### Assignment:
Give back the data below exactly as it was given.

^^^^^^^^^^^^^^^^

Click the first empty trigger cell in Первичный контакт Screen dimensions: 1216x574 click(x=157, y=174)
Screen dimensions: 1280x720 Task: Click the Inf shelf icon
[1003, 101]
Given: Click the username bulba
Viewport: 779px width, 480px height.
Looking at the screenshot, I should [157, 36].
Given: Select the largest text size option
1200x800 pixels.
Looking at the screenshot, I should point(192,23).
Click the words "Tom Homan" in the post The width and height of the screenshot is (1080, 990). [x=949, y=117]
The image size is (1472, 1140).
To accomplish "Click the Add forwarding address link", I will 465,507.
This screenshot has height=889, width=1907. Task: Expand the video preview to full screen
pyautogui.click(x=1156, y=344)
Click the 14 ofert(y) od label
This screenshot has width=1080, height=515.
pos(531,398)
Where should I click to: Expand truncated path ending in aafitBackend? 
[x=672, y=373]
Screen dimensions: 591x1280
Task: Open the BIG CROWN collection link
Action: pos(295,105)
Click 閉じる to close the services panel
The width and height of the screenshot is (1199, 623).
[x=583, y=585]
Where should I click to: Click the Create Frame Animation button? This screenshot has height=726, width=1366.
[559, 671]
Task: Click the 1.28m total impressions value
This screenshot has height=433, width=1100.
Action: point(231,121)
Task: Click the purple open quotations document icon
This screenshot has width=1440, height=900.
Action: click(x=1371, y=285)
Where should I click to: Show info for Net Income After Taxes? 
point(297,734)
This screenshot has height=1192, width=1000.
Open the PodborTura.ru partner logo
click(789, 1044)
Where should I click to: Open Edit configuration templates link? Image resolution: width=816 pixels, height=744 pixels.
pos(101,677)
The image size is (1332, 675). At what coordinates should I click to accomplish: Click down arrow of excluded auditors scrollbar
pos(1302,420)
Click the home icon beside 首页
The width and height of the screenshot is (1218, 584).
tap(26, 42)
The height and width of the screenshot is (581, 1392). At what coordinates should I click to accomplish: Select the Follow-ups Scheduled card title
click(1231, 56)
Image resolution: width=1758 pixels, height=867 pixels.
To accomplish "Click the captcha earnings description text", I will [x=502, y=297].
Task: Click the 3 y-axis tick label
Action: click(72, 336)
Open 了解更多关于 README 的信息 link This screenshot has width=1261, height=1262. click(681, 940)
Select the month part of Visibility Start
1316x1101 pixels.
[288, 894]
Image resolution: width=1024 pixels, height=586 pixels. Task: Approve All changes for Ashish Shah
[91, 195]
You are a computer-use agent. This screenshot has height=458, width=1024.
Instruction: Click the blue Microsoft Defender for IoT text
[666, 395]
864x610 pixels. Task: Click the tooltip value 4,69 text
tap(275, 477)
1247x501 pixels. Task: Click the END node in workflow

^^^^^^^^^^^^^^^^

### Reply to the task:
Click the first empty trigger cell in Первичный контакт Screen dimensions: 1216x574 click(x=157, y=174)
Screen dimensions: 1280x720 Task: Click the Inf shelf icon
[1003, 101]
Given: Click the username bulba
Viewport: 779px width, 480px height.
Looking at the screenshot, I should [157, 36].
Given: Select the largest text size option
1200x800 pixels.
Looking at the screenshot, I should point(192,23).
Click the words "Tom Homan" in the post The width and height of the screenshot is (1080, 990). [x=949, y=117]
The image size is (1472, 1140).
To accomplish "Click the Add forwarding address link", I will 465,507.
This screenshot has height=889, width=1907. Task: Expand the video preview to full screen
pyautogui.click(x=1156, y=344)
Click the 14 ofert(y) od label
This screenshot has width=1080, height=515.
pos(531,398)
Where should I click to: Expand truncated path ending in aafitBackend? 
[x=672, y=373]
Screen dimensions: 591x1280
Task: Open the BIG CROWN collection link
Action: pos(295,105)
Click 閉じる to close the services panel
The width and height of the screenshot is (1199, 623).
[x=583, y=585]
Where should I click to: Click the Create Frame Animation button? This screenshot has height=726, width=1366.
[559, 671]
Task: Click the 1.28m total impressions value
This screenshot has height=433, width=1100.
Action: point(231,121)
Task: Click the purple open quotations document icon
This screenshot has width=1440, height=900.
Action: click(x=1371, y=285)
Where should I click to: Show info for Net Income After Taxes? 
point(297,734)
This screenshot has height=1192, width=1000.
Open the PodborTura.ru partner logo
click(789, 1044)
Where should I click to: Open Edit configuration templates link? Image resolution: width=816 pixels, height=744 pixels.
pos(101,677)
The image size is (1332, 675). At what coordinates should I click to accomplish: Click down arrow of excluded auditors scrollbar
pos(1302,420)
Click the home icon beside 首页
The width and height of the screenshot is (1218, 584).
tap(26, 42)
The height and width of the screenshot is (581, 1392). At what coordinates should I click to accomplish: Select the Follow-ups Scheduled card title
click(1231, 56)
Image resolution: width=1758 pixels, height=867 pixels.
To accomplish "Click the captcha earnings description text", I will [x=502, y=297].
Task: Click the 3 y-axis tick label
Action: click(72, 336)
Open 了解更多关于 README 的信息 link This screenshot has width=1261, height=1262. click(681, 940)
Select the month part of Visibility Start
1316x1101 pixels.
[288, 894]
Image resolution: width=1024 pixels, height=586 pixels. Task: Approve All changes for Ashish Shah
[91, 195]
You are a computer-use agent. This screenshot has height=458, width=1024.
Instruction: Click the blue Microsoft Defender for IoT text
[666, 395]
864x610 pixels. Task: Click the tooltip value 4,69 text
tap(275, 477)
1247x501 pixels. Task: Click the END node in workflow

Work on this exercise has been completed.